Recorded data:
== Segment start ==

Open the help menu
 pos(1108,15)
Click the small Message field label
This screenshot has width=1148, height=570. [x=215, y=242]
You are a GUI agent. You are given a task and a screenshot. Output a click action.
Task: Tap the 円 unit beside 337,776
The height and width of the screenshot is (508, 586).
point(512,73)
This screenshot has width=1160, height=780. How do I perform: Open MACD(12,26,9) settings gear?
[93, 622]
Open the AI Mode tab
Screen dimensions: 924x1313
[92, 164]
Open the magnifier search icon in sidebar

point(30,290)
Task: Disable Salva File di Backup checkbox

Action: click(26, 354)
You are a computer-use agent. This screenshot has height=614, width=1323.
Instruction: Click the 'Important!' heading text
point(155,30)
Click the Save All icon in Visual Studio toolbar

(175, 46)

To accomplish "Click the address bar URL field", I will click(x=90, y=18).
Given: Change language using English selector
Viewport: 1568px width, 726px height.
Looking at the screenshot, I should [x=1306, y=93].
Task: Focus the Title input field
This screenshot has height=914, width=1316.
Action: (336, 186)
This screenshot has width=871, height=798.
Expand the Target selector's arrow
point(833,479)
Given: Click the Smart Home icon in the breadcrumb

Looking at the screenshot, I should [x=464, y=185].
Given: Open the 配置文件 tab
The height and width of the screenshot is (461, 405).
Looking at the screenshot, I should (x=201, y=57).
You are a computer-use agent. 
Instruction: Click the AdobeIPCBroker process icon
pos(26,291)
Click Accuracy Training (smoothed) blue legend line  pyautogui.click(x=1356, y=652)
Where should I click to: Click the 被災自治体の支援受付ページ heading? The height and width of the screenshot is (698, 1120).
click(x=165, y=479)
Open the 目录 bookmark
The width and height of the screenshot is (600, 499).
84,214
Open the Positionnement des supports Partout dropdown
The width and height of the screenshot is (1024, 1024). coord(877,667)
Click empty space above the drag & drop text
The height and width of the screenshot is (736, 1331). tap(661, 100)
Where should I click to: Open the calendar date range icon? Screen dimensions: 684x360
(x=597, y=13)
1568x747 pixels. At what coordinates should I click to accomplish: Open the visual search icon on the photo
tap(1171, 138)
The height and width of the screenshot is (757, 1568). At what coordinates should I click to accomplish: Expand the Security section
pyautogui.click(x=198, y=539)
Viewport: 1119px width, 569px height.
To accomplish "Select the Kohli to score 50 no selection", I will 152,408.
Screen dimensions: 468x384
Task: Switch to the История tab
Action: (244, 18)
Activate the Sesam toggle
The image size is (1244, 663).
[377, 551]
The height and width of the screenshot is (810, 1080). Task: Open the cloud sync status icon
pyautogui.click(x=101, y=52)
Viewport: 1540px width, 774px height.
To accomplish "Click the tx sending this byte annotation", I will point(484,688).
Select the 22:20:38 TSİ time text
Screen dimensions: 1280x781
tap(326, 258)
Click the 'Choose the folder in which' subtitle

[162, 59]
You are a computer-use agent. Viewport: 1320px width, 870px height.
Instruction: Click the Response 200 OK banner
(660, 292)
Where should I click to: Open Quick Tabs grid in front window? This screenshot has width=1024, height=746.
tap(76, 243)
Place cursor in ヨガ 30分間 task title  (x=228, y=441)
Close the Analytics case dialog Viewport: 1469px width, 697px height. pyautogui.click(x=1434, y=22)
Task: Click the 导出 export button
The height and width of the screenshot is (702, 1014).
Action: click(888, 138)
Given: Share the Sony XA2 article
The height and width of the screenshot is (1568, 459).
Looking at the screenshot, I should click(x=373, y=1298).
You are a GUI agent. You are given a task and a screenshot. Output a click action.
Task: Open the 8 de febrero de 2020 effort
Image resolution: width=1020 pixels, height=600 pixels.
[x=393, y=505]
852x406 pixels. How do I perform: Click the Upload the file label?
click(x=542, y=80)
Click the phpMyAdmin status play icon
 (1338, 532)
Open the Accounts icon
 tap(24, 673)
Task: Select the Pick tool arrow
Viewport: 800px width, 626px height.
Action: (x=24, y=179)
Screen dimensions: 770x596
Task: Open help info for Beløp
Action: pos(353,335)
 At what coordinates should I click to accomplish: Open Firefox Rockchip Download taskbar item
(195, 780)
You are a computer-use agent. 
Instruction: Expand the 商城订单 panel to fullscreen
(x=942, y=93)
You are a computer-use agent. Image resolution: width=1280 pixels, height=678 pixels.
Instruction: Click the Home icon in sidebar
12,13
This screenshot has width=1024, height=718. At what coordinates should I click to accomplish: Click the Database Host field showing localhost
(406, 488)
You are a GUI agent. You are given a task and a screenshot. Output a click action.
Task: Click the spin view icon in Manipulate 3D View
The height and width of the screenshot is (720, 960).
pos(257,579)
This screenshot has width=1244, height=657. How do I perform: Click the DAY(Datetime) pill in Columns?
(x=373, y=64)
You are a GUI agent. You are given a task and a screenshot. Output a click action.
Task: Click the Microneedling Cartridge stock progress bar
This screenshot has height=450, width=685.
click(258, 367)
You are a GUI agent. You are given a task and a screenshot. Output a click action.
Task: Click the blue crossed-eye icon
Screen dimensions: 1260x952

== Segment end ==

What the task asks: Starting with the line with "At what coordinates should I click to accomplish: Open Firefox" above and going on through the line with "You are a computer-use agent. Image", transcribe every line exactly, both ends included, and add nothing.

Written reply:
 At what coordinates should I click to accomplish: Open Firefox Rockchip Download taskbar item
(195, 780)
You are a computer-use agent. 
Instruction: Expand the 商城订单 panel to fullscreen
(x=942, y=93)
You are a computer-use agent. Image resolution: width=1280 pixels, height=678 pixels.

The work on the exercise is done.